Cleaning dirty data is not just a matter of mastering the technical challenges. It requires making sure your staff is working closely with the business every step of the way.
In the early hours of March 20, 2003, British soldiers, sailors and airmen joined US forces in the invasion of Iraq and the toppling of Saddam Hussein. Thus far, they have played a vital role in rebuilding Basra and the critical Persian Gulf port of Umm Qasr. Massive shipments of military materiel were essential to their success, and basically, anything that wasn't a vehicle, live ammunition or fresh provisions (which have different supply lines) began its journey to the Gulf from England's military warehouses. In the few weeks prior to the invasion of Iraq, these depots sent by ship or air 3169 6-metre shipping containers to the Gulf, along with almost 22,000 1-metre pallets.
Getting these shipments to the Gulf was a logistical nightmare that would have been far more fraught had the British defence ministry not embarked four years ago on a £6 million effort to pull together three separate supply chains: This involved reconciling some 850 different information systems, and integrating three inventory management systems and 15 remote systems.

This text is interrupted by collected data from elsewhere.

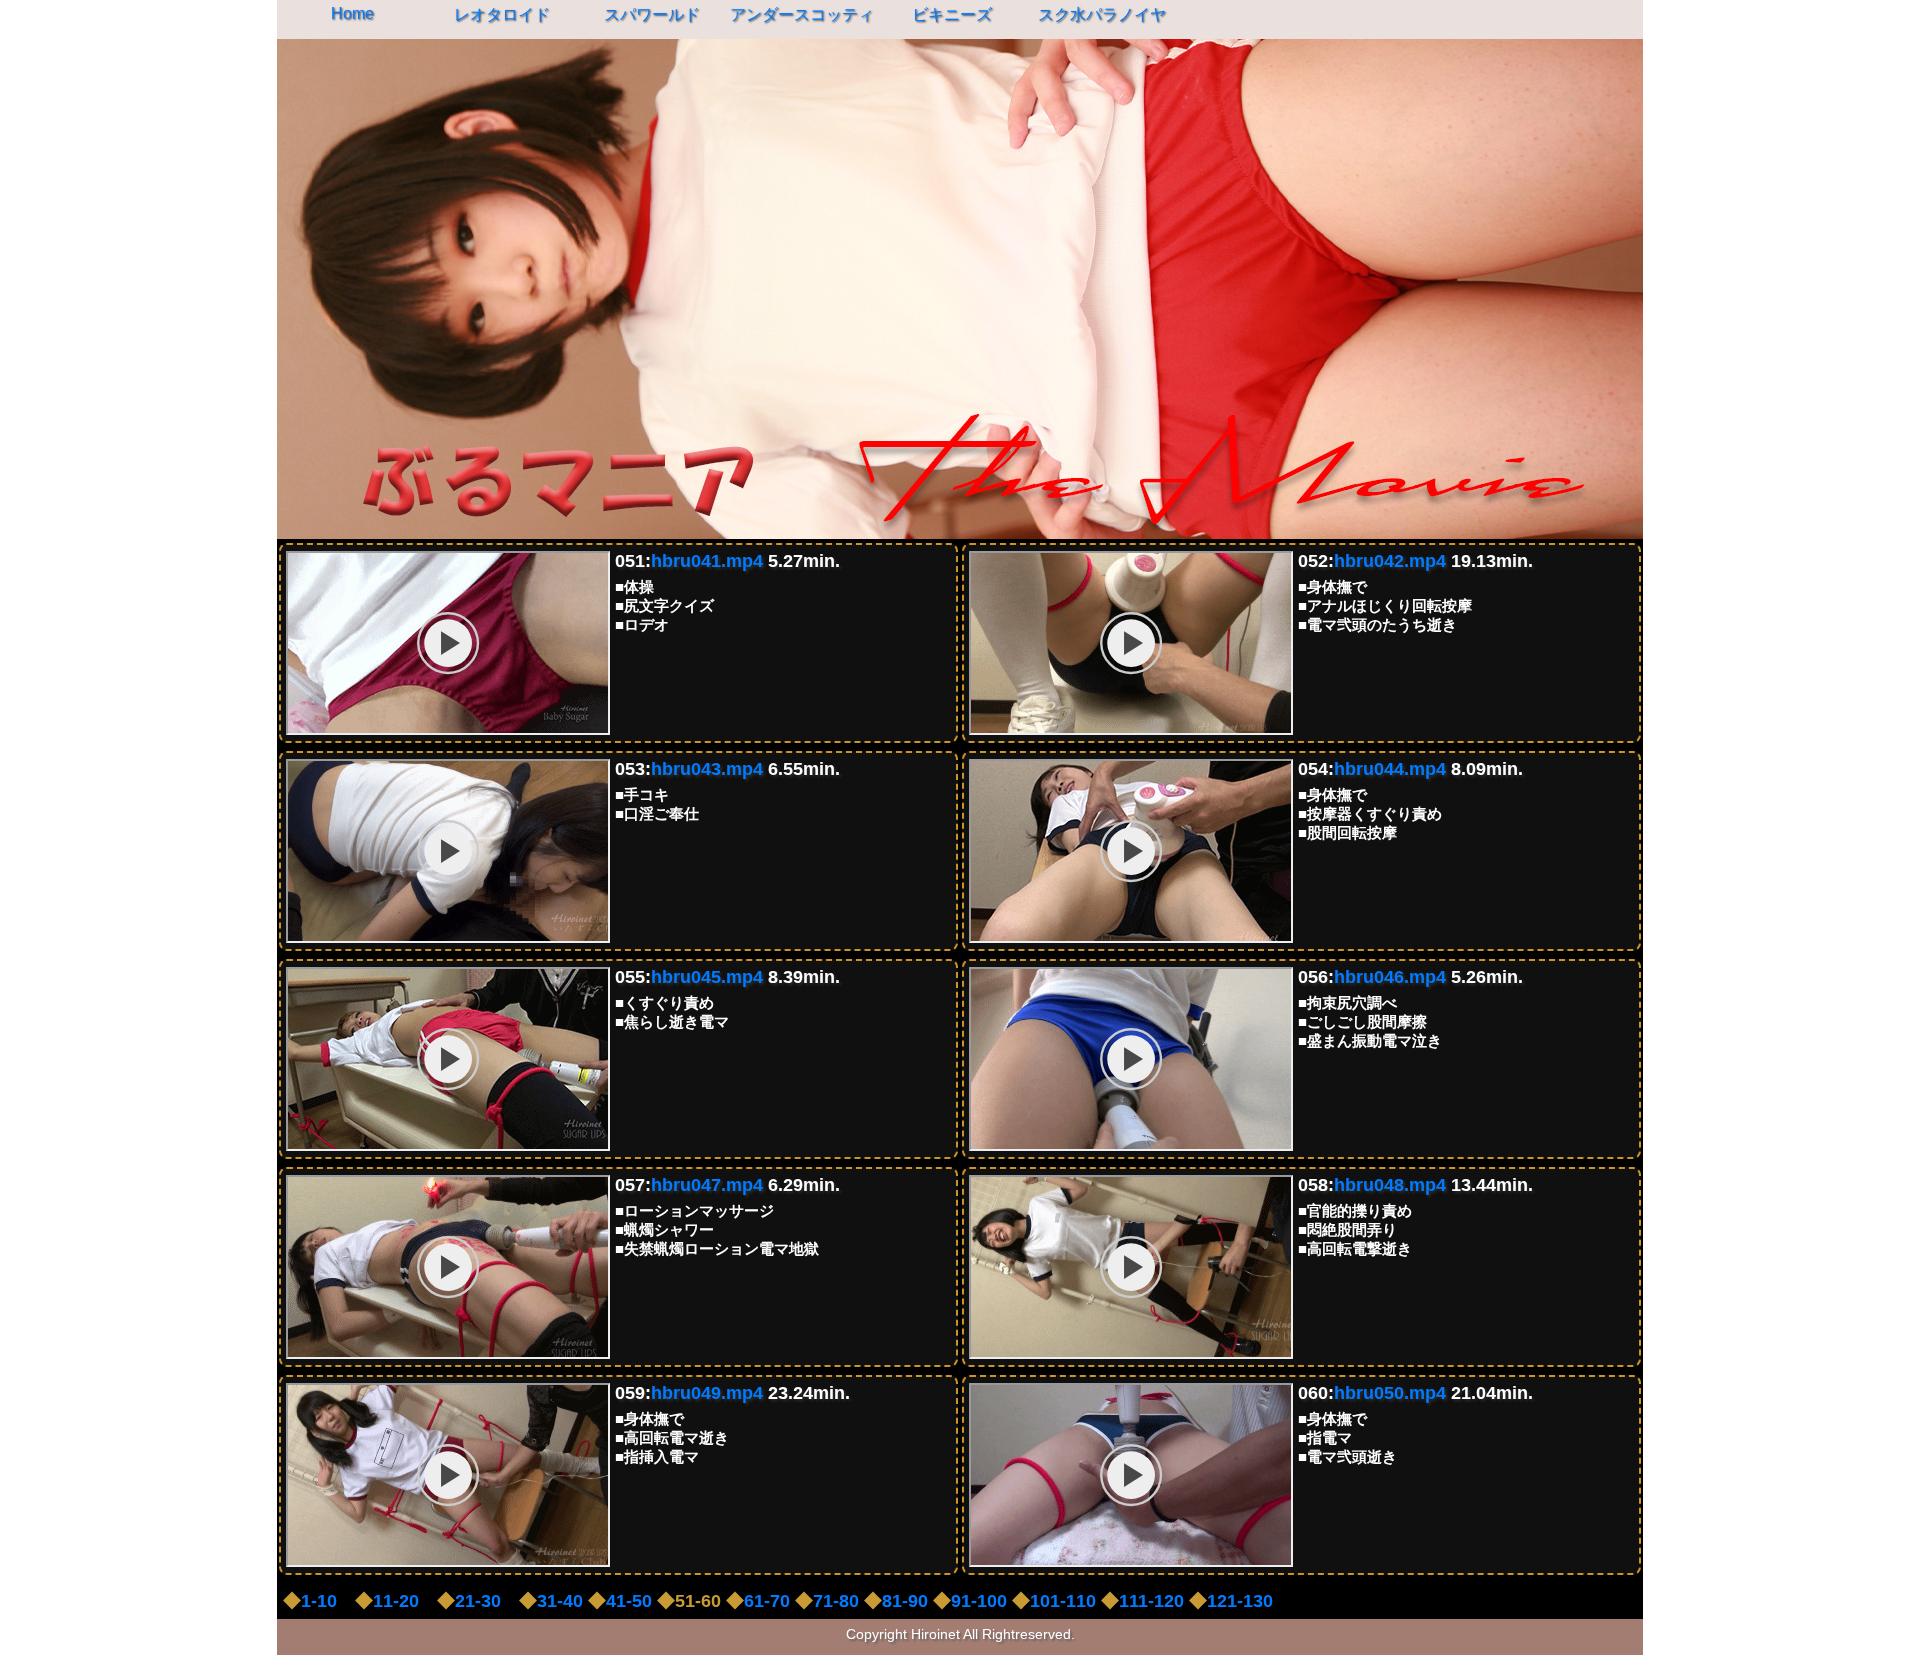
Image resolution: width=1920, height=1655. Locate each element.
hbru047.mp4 (707, 1185)
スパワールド (652, 14)
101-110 (1063, 1601)
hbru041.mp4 (707, 561)
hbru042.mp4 (1390, 561)
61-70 (767, 1601)
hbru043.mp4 (707, 769)
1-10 (319, 1601)
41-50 (629, 1601)
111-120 (1151, 1601)
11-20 (396, 1601)
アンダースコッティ (802, 14)
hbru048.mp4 (1390, 1185)
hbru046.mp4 (1390, 977)
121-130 (1240, 1601)
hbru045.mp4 (707, 977)
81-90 (905, 1601)
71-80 (836, 1601)
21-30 (478, 1601)
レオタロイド (502, 14)
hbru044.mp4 (1390, 769)
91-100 (979, 1601)
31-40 (560, 1601)
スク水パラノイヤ (1102, 14)
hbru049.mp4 (707, 1393)
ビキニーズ (952, 14)
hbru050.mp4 (1390, 1393)
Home (352, 13)
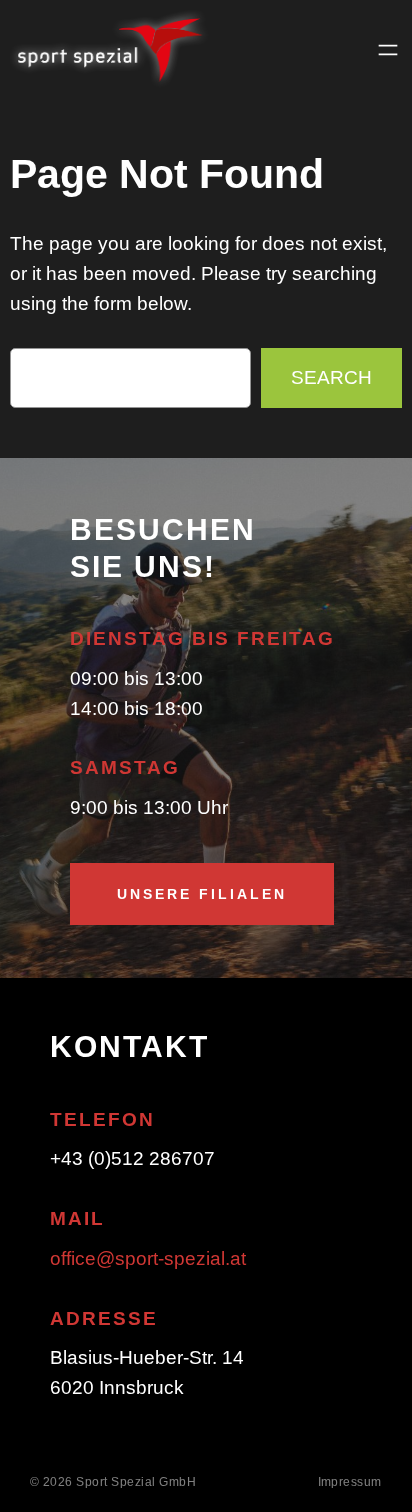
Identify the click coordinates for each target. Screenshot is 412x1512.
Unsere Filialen (202, 894)
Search (331, 377)
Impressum (350, 1482)
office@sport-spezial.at (148, 1258)
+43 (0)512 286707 (132, 1158)
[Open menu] (388, 50)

The biggest foe in this massive integration effort was not Saddam Hussein, but dirty or disparate data. To one system, stock number 99 000 1111 was a 24-hour, cold-climate ration pack. To another system, the same number referred to an electronic radio valve. And if hungry troops were sent radio valves instead of rations, the invasion and rebuilding of Iraq wouldn't have gone very far.
Dirty data has long been a CIO's bugbear. But in today's wired world, the costs and consequences of inaccurate information are rising exponentially. Muddled mailing lists are one thing, missing military materiel quite another. Throw in the complications arising from merging different data sets, as in the aftermath of a merger or acquisition, and the difficulties of data cleansing multiply. For this article, we interviewed seasoned data-cleaning veterans from organizations as diverse as the British Ministry of Defence, the US Census Bureau and Cendant, a real estate and hospitality conglomerate. But the lessons learned contain two common themes: How to surmount the technical challenges of cleaning data, and how to align IT staff with the business side to ensure that the task gets done right.